The soccer complex is located on land that was the practice field for the Kansas City Chiefs before Arrowhead Stadium opened in 1972. Sporting Kansas City, then known as the Kansas City Wizards, broke ground and dedicated their training facility in Swope Park in 2007, with a second phase of construction completed in 2008.

The completed Swope Soccer Village opened in September 2015, with Sporting handing the responsibility of managing the facilities to Heartland Soccer Association prior to Sporting Fields + Athletics handling management duties. The main stadium had opened earlier, in November 2013, to host the Big 12 women's soccer tournament.

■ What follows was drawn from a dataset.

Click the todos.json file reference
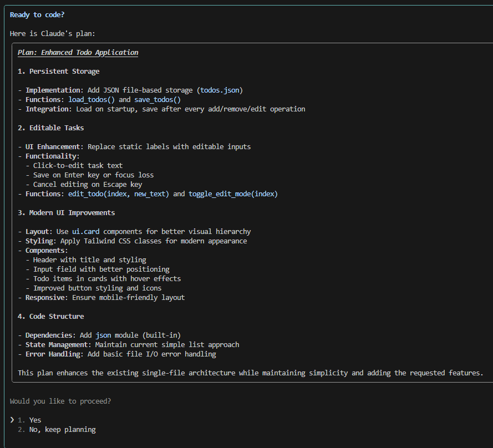This screenshot has width=493, height=448. coord(220,90)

In 2022, Swope Soccer Village expanded to include an additional 1,000 parking spaces.

==Tenants==
In January 2015, FC Kansas City of the National Women's Soccer League had reached an agreement with Sporting to play its home games at the main stadium in Swope and use the training fields. The stadium's capacity was increased to 3,557 using bleachers the team had purchased for use at Durwood Soccer Stadium, its previous home. FC Kansas City folded after the 2017 season.

For the 2026 FIFA World Cup, the England national football team used Swope as its training base for the duration of the tournament.